Opened 12 years ago
Closed 12 years ago
#21 closed (wontfix)
iLO web interfaces for pc1 and pc3 claim to have the same SSL issuer and serial number
Reported by: | chaos@bbn.com | Owned by: | somebody |
---|---|---|---|
Priority: | major | Milestone: | IG-ADM-1 |
Component: | Administration | Version: | SPIRAL4 |
Keywords: | Cc: | ||
Dependencies: |
Description
When i login to the web console for the pc3 iLO (at 155.98.34.104) using firefox, i get the standard firefox "do you want to trust this certificate?" dialogue, and am able to successfully connect.

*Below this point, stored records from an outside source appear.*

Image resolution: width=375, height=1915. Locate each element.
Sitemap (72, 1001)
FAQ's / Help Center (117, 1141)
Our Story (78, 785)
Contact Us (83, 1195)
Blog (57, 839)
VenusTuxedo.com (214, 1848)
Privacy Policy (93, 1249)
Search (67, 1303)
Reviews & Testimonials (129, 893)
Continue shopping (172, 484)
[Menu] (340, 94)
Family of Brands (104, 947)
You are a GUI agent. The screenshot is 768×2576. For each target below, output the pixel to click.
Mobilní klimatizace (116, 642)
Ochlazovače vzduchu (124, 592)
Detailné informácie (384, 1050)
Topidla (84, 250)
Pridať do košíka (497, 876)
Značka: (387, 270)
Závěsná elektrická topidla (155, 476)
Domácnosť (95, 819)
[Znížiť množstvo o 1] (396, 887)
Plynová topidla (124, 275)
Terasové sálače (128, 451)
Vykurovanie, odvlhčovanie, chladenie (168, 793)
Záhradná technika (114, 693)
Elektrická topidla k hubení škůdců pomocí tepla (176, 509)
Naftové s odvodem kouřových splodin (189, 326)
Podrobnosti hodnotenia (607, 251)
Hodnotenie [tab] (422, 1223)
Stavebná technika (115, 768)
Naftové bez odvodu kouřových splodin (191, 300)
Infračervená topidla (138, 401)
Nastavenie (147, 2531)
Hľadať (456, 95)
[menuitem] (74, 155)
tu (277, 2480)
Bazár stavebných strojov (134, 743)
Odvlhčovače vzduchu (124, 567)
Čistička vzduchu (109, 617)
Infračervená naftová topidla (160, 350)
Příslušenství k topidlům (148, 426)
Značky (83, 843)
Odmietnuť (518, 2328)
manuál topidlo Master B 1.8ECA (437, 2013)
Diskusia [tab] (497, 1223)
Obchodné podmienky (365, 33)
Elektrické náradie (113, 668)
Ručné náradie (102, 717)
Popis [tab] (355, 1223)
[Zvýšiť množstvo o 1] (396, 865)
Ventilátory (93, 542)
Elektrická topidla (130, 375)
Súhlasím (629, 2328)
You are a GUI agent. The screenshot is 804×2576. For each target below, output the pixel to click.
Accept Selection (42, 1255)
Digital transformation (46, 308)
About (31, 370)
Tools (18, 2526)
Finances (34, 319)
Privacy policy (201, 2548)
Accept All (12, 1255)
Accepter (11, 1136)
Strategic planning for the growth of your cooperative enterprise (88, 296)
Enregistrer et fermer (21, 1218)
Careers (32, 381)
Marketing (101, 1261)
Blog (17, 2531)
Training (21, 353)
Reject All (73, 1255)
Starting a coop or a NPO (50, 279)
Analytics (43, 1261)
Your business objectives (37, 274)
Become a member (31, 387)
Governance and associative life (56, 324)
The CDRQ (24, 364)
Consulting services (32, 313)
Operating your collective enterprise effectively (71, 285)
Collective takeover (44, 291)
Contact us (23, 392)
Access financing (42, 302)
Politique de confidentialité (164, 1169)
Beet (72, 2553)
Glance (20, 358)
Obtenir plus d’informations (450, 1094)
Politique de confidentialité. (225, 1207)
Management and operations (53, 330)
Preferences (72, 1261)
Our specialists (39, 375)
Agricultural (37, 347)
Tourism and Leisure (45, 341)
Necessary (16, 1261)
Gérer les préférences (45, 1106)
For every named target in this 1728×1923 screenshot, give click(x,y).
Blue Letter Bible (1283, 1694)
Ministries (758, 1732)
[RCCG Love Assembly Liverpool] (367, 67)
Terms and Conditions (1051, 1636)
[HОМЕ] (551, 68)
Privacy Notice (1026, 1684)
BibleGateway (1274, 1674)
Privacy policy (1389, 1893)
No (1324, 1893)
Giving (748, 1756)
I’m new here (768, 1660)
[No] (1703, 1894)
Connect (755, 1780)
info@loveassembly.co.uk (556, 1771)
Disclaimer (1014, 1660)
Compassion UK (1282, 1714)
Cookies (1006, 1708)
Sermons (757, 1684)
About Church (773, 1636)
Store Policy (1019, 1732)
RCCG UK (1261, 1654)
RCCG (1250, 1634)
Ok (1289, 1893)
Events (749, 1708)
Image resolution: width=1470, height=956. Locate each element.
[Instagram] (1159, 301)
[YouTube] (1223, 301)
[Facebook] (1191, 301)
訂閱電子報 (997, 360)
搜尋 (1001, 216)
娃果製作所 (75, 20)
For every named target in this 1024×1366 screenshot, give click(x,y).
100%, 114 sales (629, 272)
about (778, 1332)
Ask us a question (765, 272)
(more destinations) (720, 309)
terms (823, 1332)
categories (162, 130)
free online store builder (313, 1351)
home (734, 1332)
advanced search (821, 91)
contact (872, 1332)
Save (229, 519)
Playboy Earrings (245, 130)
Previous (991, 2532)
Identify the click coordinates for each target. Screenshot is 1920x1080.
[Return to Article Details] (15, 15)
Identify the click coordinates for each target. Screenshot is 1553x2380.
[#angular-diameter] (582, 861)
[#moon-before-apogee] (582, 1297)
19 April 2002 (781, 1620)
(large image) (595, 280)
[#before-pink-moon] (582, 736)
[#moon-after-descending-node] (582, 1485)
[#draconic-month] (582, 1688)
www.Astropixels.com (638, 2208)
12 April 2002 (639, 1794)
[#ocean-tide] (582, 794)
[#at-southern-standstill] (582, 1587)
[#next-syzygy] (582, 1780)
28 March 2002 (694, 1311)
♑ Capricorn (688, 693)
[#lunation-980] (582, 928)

If i subsequently try to connect to the pc1 iLO (at 155.98.34.103) using the same firefox instance, i get the error:
Secure Connection Failed An error occurred during a connection to 155.98.34.103. You have received an invalid certificate. Please contact the server administrator or email correspondent and give them the following information: Your certificate contains the same serial number as another certificate issued by the certificate authority. Please get a new certificate containing a unique serial number. (Error code: sec_error_reused_issuer_and_serial) The page you are trying to view can not be shown because the authenticity of the received data could not be verified. Please contact the web site owners to inform them of this problem. Alternatively, use the command found in the help menu to report this broken site.
If i delete the SSL information for 155.98.34.104 from my browser and clear the cache, i can subsequently browse to .103 normally (but of course get this error again when i go back to .104).
From the iLO logins, i see the following SSL information for the two devices:
- pc1 (155.98.34.103):
Issued To CN=ILOUSE211XXJR.utah.geniracks.net, OU=ISS, O=Hewlett-Packard Company, L=Houston, ST=Texas, C=US Issued By C=US, ST=TX, L=Houston, O=Hewlett-Packard Company, OU=ISS, CN=iLO3 Default Issuer (Do not trust) Valid From Wed, 11 Jan 2012 Valid Until Mon, 12 Jan 2037 Serial Number 57
- pc3 (155.98.34.104):
Issued To CN=ILOUSE211XXJS.utah.geniracks.net, OU=ISS, O=Hewlett-Packard Company, L=Houston, ST=Texas, C=US Issued By C=US, ST=TX, L=Houston, O=Hewlett-Packard Company, OU=ISS, CN=iLO3 Default Issuer (Do not trust) Valid From Wed, 11 Jan 2012 Valid Until Mon, 12 Jan 2037 Serial Number 57
So those serial numbers are indeed identical. I have verified that the other three iLOs have unique serial numbers (pc2=55, pc4=53, pc5=54), and do not experience this problem.
Leigh reports that they are not planning to fix this.